• 阅读摘录:
§
1. sql199标准【推荐】:因为几乎所有功能都支持,可读性高。
功能分类:
内连接:
等值连接
非等值连接
自连接
外连接:
左外连接
右外连接
全外连接(mysql不支持)
交叉连接
2.语法:
select 查询列表
from 表1 别名【连接类型】
join 表2 别名
on 连接条件
【where 筛选条件】
【group by 分组】
【having 筛选条件】
【order by 排序列表】
2-1.连接类型分类:
1.内连接(∆):inner
2.外连接
左外(∆):left【outer】
右外(∆):right【outer】
全外:full【outer】(mysql不支持)
3.交叉连接:cross
2-2.连接条件
分类:等值~,非等值~,自连接~。
3.来吧,练习靶场...
3-1 内连接(inner 可以省略)
特点: 1.筛选条件放在where的后面,连接条件放在on后面,提高分离性,增加可读性。
2.inner 可以省略
3.可添加筛选,分组,排序,多表连接
4.inner join连接和sql192语法中的等值连接效果是一样的,都是查询多表的交集。
3-1-1 等值连接
案例1:查询员工名,部门名。
#inner 可以省略。
mysql> select last_name ,department_name from employees e inner join departments d on e.department_id = d.department_id;
+-------------+-----------------+
| last_name | department_name |
+-------------+-----------------+
| Whalen | Adm |
| Hartstein | Mar |
| Fay | Mar |
| Raphaely | Pur |
| Khoo | Pur |
| Baida | Pur |
| Tobias | Pur |
...
...
案例2: 查询名字中包含e的员工名和工种名(添加筛选条件)
mysql> select last_name 员工名,job_title 工种名 from employees e inner join jobs j on e.job_id = j.job_id where last_name like '%e%';
+-------------+---------------------------------+
| 员工名 | 工种名 |
+-------------+---------------------------------+
| De Haan | Administration Vice President |
| Ernst | Programmer |
| Lorentz | Programmer |
| Greenberg | Finance Manager |
| Faviet | Accountant |
| Chen | Accountant |
| Raphaely | Purchasing Manager |
| Colmenares | Purchasing Clerk |
| Weiss | Stock Manager |
...
...
案例三:查询部门个数>3的城市名和部门个数(添加分组和筛选条件。
mysql> select city ,count(*) from locations l join departments d on l.location_id = d.location_id group by city having count(*)>3;
+---------+----------+
| city | count(*) |
+---------+----------+
| Seattle | 21 |
+---------+----------+
1 row in set (0.11 sec)
§
• 所给材料:

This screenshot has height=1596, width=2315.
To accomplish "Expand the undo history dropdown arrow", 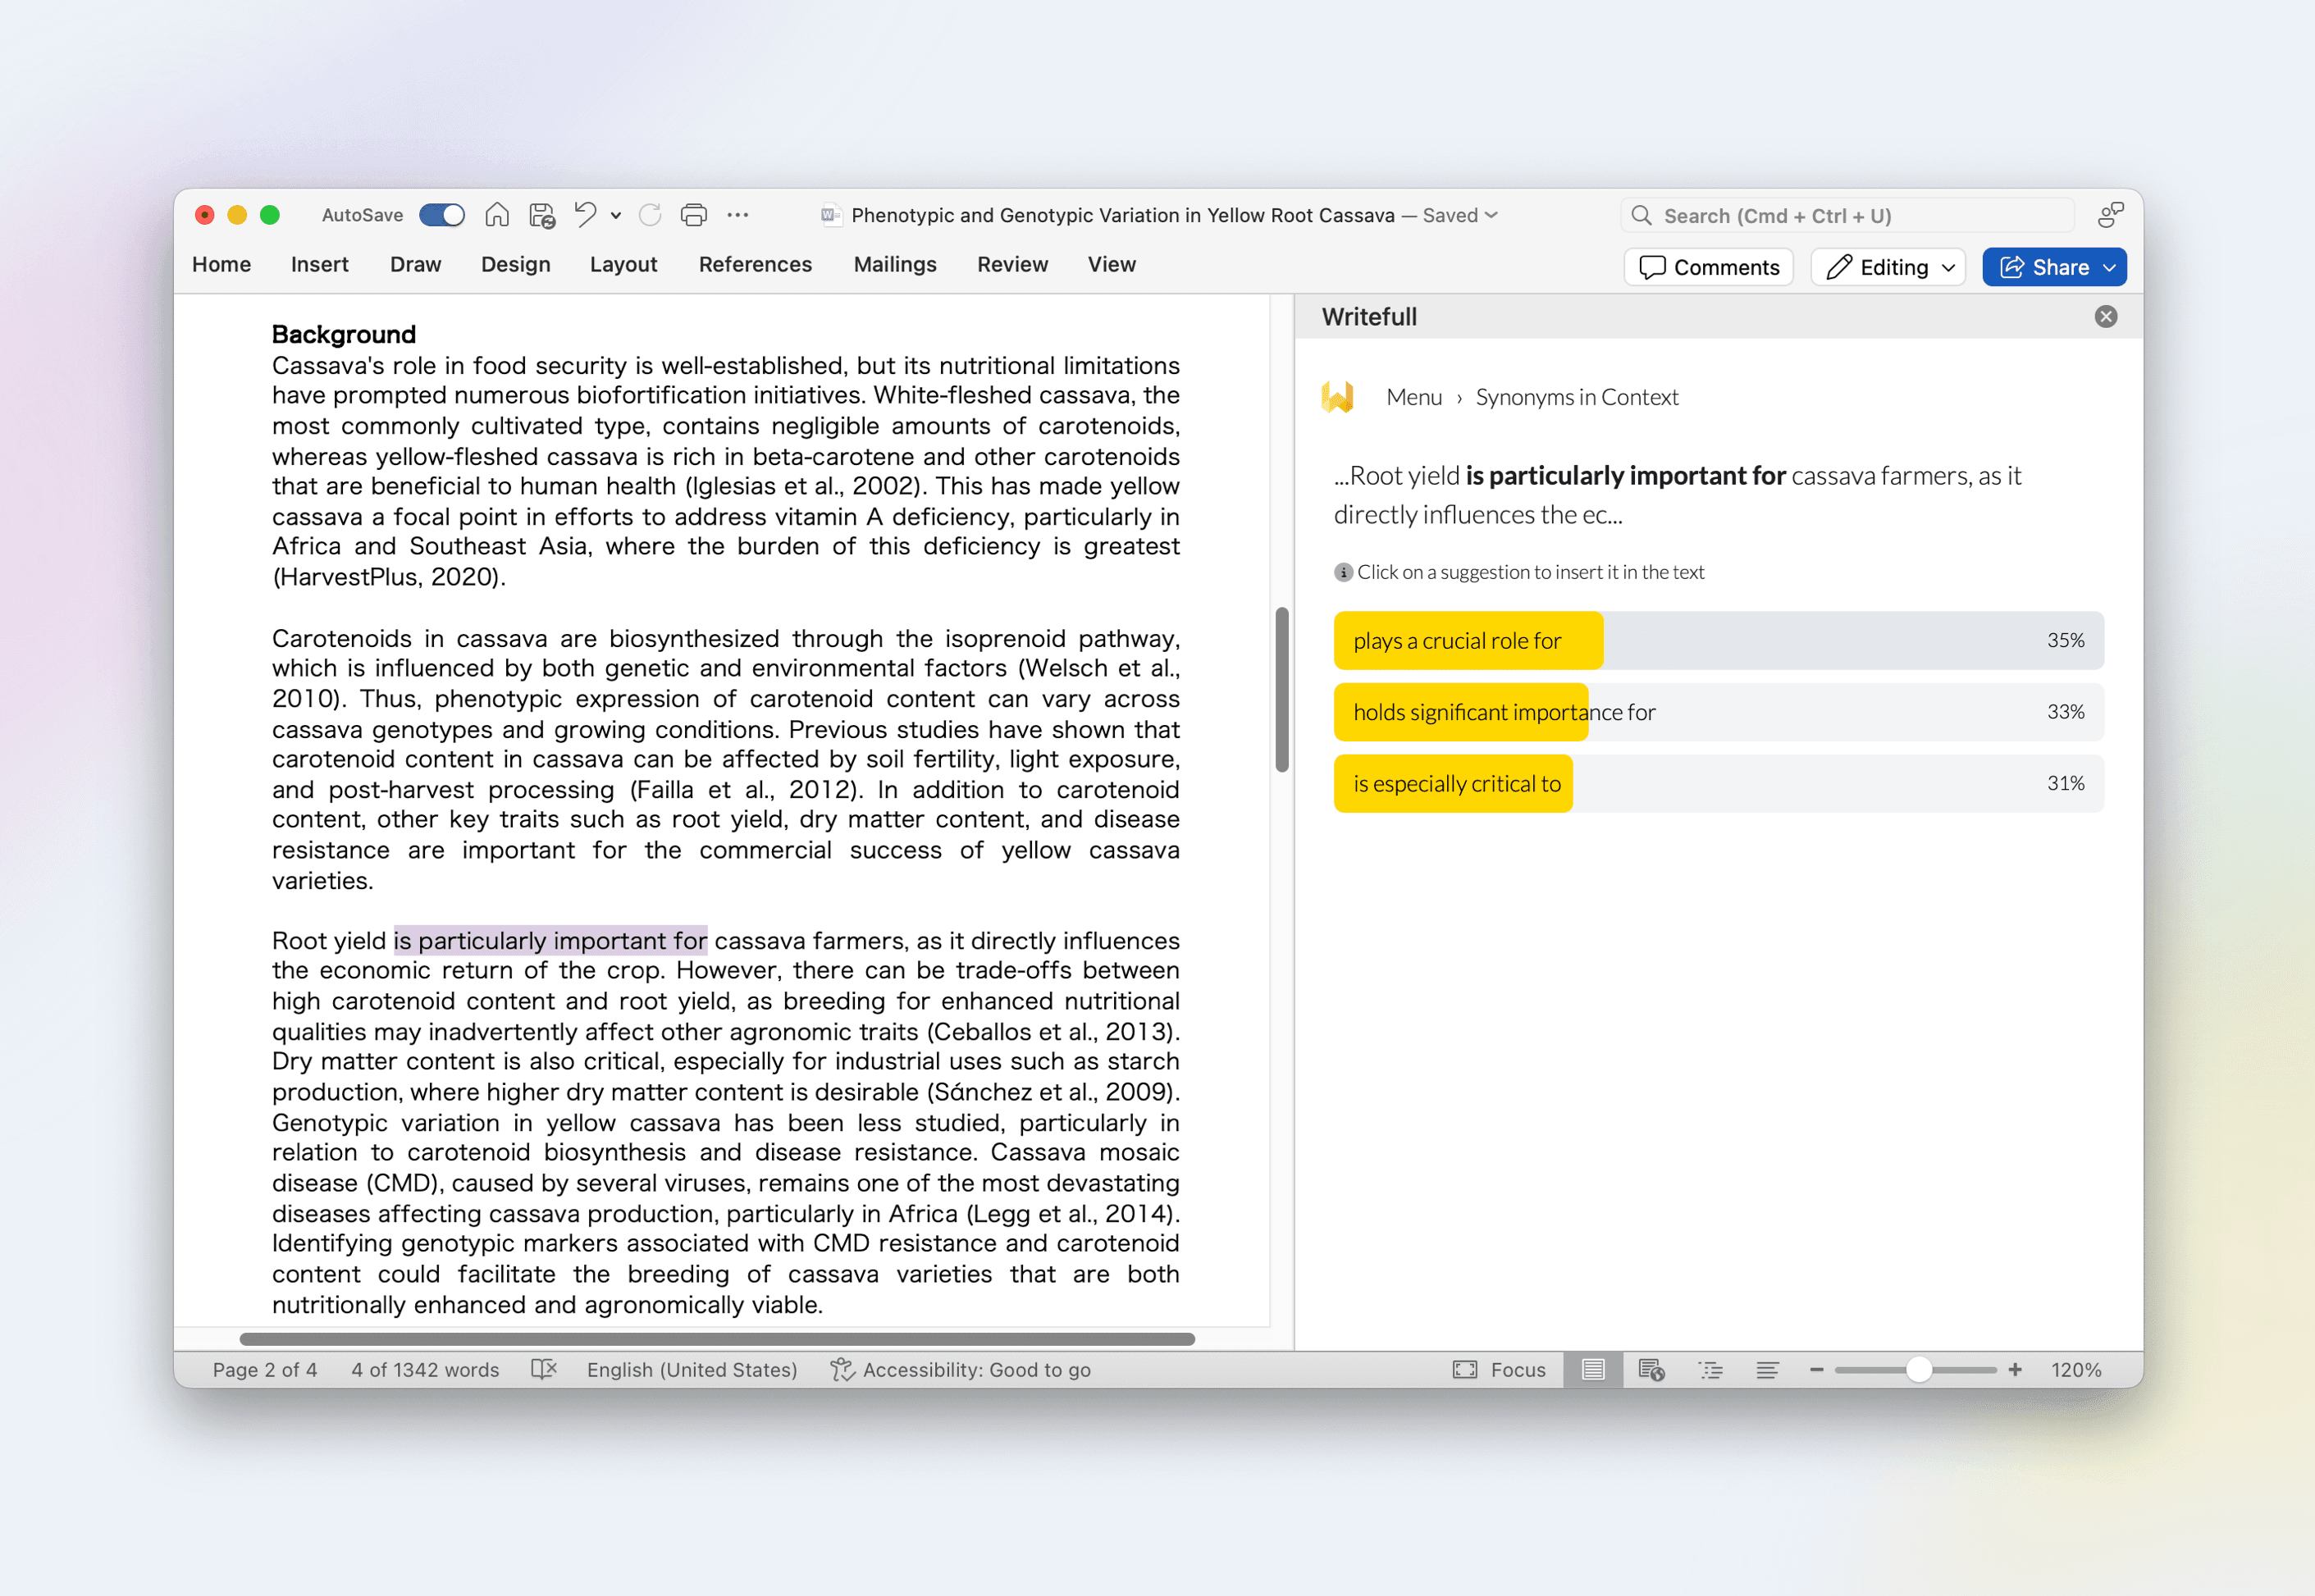I will (616, 215).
§
• 任务说明:
• a. 按照 SQL 连接教程的说法,MySQL 不支持哪一种外连接?
• b. 把 SQL 连接教程中以“3.交叉连接:cross”开头、以“#inner 可以省略。”结尾的这一段原样照录出来。
上面的数据与本次作业无关。

• 各题答案:
• a. 全外连接。

• b.
3.交叉连接:cross
2-2.连接条件
分类:等值~,非等值~,自连接~。
3.来吧,练习靶场...
3-1 内连接(inner 可以省略)
特点: 1.筛选条件放在where的后面,连接条件放在on后面,提高分离性,增加可读性。
2.inner 可以省略
3.可添加筛选,分组,排序,多表连接
4.inner join连接和sql192语法中的等值连接效果是一样的,都是查询多表的交集。
3-1-1 等值连接
案例1:查询员工名,部门名。
#inner 可以省略。